COLONOSCOPY PREP PILLS CARRY KIDNEY RISK – those who have had a colonoscopy know that the preparation for the procedure is the most unpleasant part of the experience. The colon must be clean for an effective inspection by the doctor.
Now the FDA has issued a warning that two prescription bowel cleansers that contain sodium phosphate may cause kidney damage.
The FDA, which can require warnings only on prescription drugs, also indicated that no over-the-counter sodium phosphate products should be used for bowel-cleansing. This led the largest manufacturer of these non-prescription products (Fleet Co.) to issue a voluntary recall of Phospho-soda, which is used in colonoscopy preparation.

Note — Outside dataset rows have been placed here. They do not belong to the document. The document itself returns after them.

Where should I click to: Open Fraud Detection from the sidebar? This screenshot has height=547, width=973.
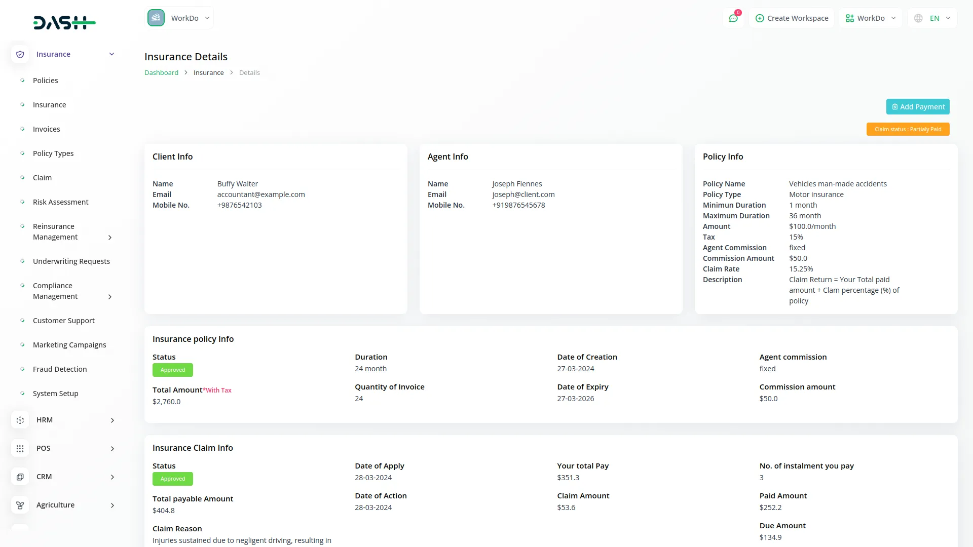point(60,369)
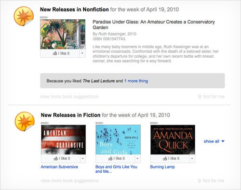241x190 pixels.
Task: Click the Paradise Under Glass cover thumbnail
Action: (63, 34)
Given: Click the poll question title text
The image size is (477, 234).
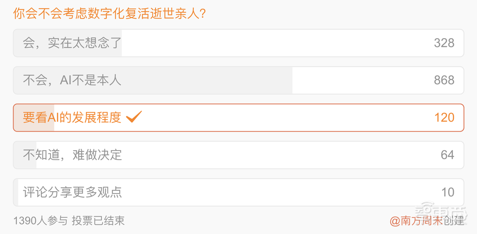Looking at the screenshot, I should 110,13.
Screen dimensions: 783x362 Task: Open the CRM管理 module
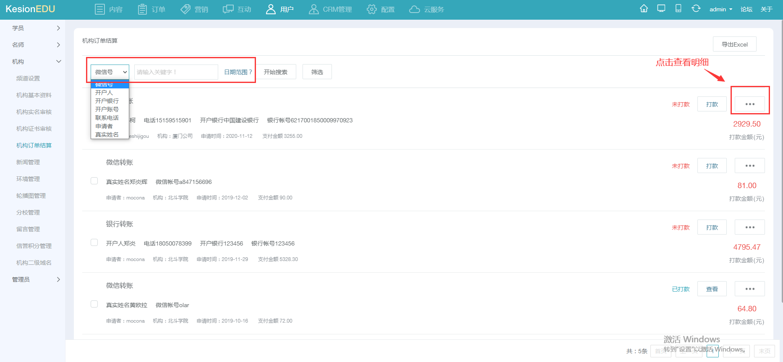[x=330, y=9]
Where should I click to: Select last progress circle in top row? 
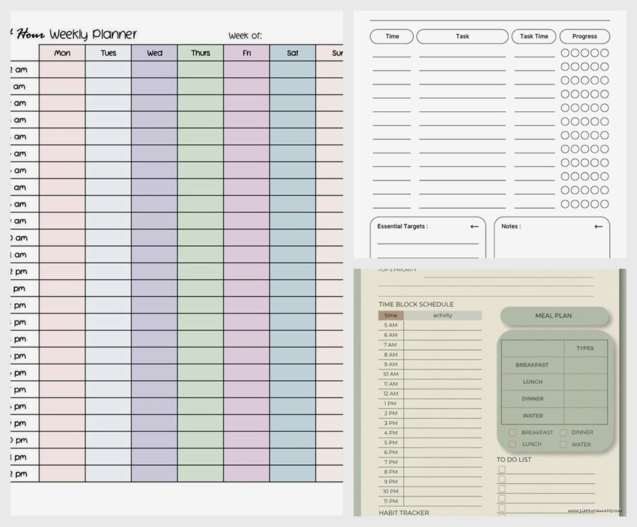click(605, 53)
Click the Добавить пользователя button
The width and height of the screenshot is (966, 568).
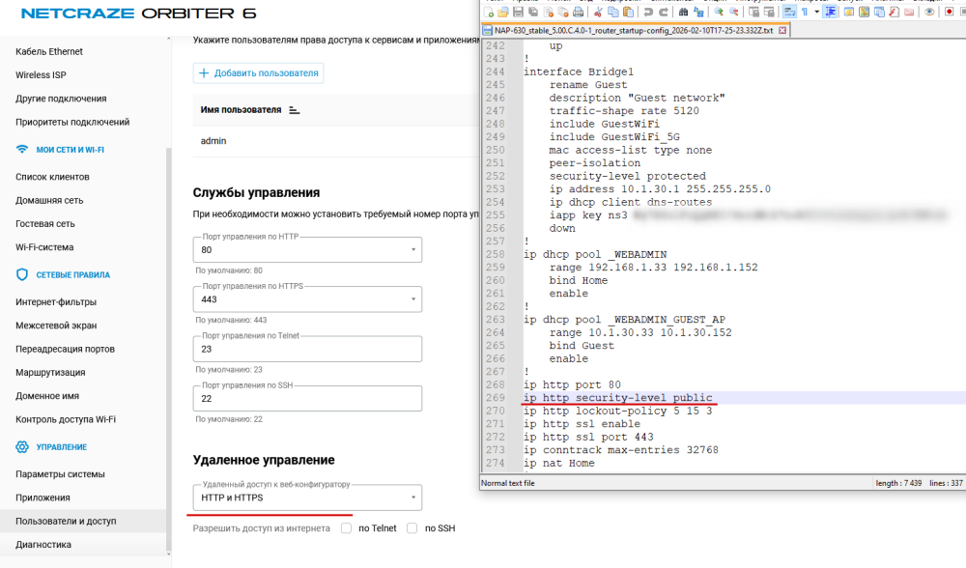tap(259, 73)
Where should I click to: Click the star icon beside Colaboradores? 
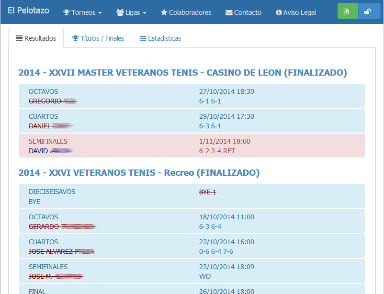click(x=164, y=12)
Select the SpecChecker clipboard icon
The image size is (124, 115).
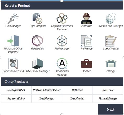(111, 41)

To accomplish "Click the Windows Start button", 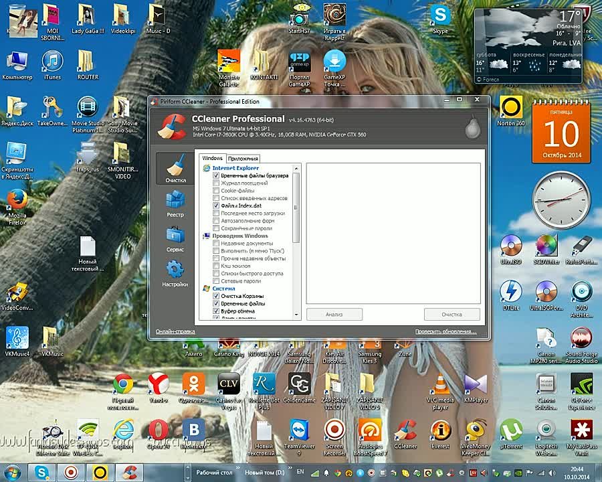I will [13, 472].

Some gastroenterologists recommend switching older patients or those susceptible to kidney damage to fluid bowel-cleansers that do not contain sodium phosphate and avoid taking the pills in colonoscopy preps.
If you are considering a colonoscopy in the future, consult with your physician about the alternatives to prepping with products containing sodium phosphates. USA Today 12/16/08.
OMEGA-3 FORTIFIED FOODS NOT AS BENEFICIAL AS FISH SOURCES – omega-3 fats are being added to many foods, from mayonnaise and eggs to cereals, pastas, breads, and toaster waffles. There are two different sources of omega-3s. The types from fish [(eicosapentenoic acid (EPA) and docosahexenoic acid (DHA)] –have known heart benefits.
Most fortified foods contain small amounts of the related omega-3 fat found in plants called alpha-linolenic acid, which our bodies convert inefficiently into EPA and DHA. Alpha-linolenic acid (found in flaxseeds and walnuts) may have some health benefits of its own, but it cannot replace those from fish. University of California Berkeley Wellness Letter 6/08.